A suspected activist is led into court in Harare by police on December 24, reported CNN.
A judge Wednesday ordered the unconditional release of 23 people associated with the opposition to President Robert Mugabe -- including a 2-year-old child seized with its mother.
High Court Judge Yunus Omarjee ordered another nine, including human rights activist Jestina Mukoko, to be sent for medical treatment in light of allegations they had been tortured.
But a senior police officer said he knew nothing about the order, lawyer Beatrice Mtetwa said. Police did not respond to CNN requests for comment.
It's not clear where the activists are now.
"We are now hearing reports that they have been moved from the remand center where they were being held ... and we don't know where they have been taken," Mtetwa told CNN. "We are, however, investigating their whereabouts."
The police had been denying they held the activists for weeks, but produced them for their court appearance Wednesday.
The court ordered the nine who were not freed to appear in court Monday. They face charges that include attempting to recruit people for military training to overthrow the Mugabe government, the state-run Herald newspaper reported earlier this week. They could face the death penalty.
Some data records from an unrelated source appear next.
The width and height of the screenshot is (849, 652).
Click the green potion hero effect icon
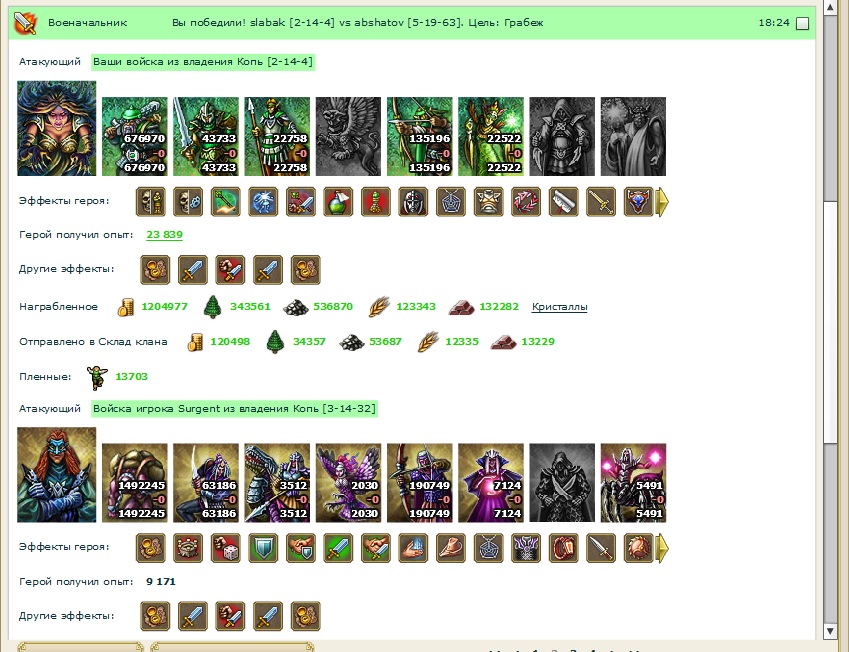(338, 202)
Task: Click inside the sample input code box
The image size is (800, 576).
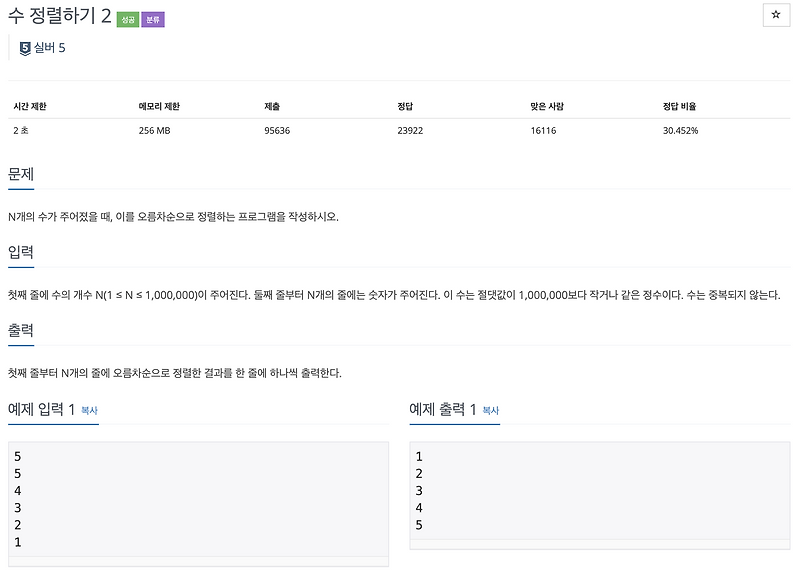Action: pos(195,500)
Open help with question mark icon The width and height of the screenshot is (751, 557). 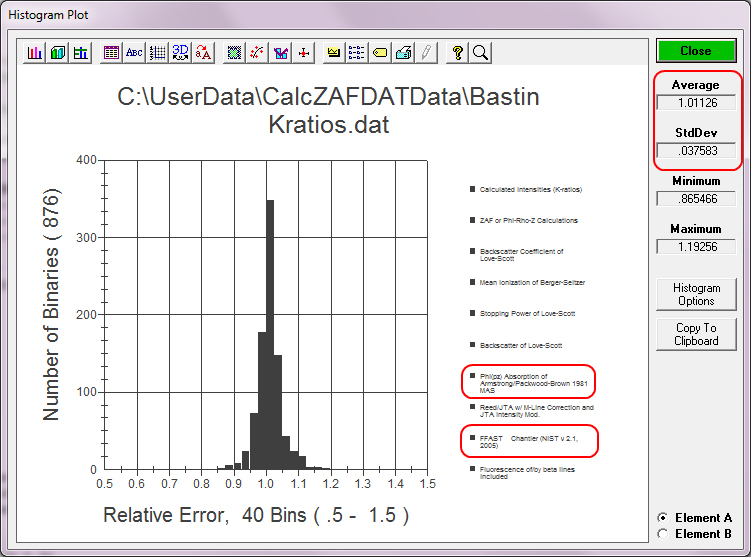(x=458, y=53)
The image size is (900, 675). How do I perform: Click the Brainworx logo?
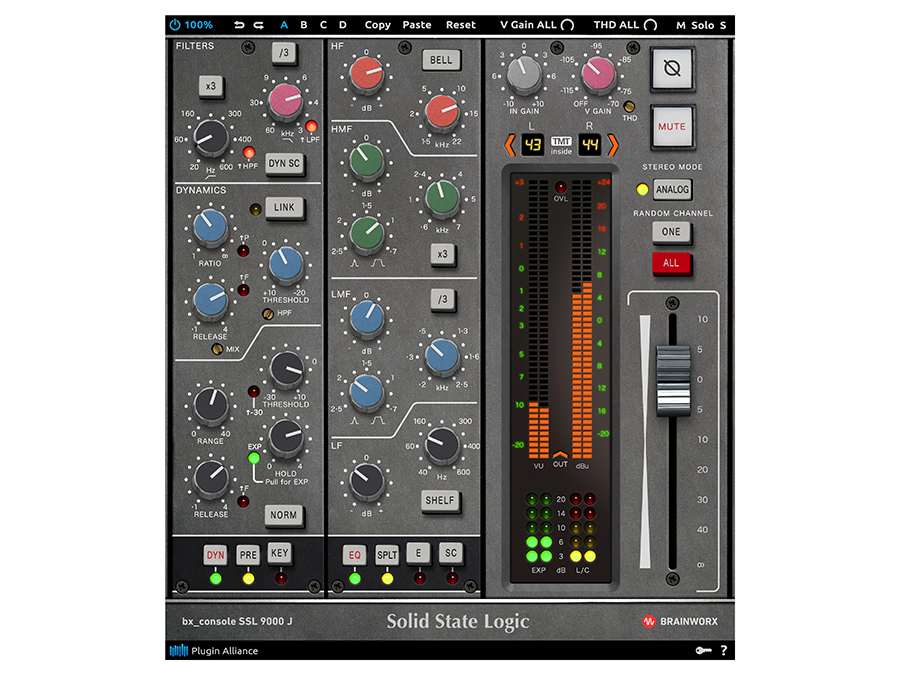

Mtetwa raised fears some had been abused in custody.
"There are allegations that they have been tortured," the lawyer said outside the court Wednesday. "They were being blindfolded before they were taken to the police (when the torture took place)."
Zimbabwean opposition leaders in the past have accused the state agents of torturing people to make false confessions.
The state-run Herald newspaper said earlier this week Mukoko and the others face charges of attempting to recruit people for military training to overthrow Mugabe's government. The newspaper cited a police statement as its source.
The opposition Movement for Democratic Change denies that the activists were working to overthrow the government and says that the charges are a prelude to Mugabe's declaring a state of emergency.
Mukoko had been missing since she was taken from her home December 3. The Zimbabwean High Court ordered police to search for her after her lawyers, the MDC and Amnesty International all expressed concern about her.
Members of Zimbabwe Lawyers for Human Rights protested in the streets last week to highlight her disappearance, and the MDC threatened to break off power-sharing talks with the government if she and other abducted MDC supporters were not released.
The 2-year-old boy was abducted in October, along with his parents, who were held in a separate location. The boy, held by his mother in court, cried when he saw his father, Mtetwa said.
Zimbabwe, once a breadbasket of Africa, has slid into increasing chaos under the long rule of Mugabe, who has led the country since 1980. A chorus of international leaders, including U.S. President George W. Bush, has called for him to step down amid a cholera epidemic, widespread hunger, hyperinflation and a political crisis that has dragged on for most of the year.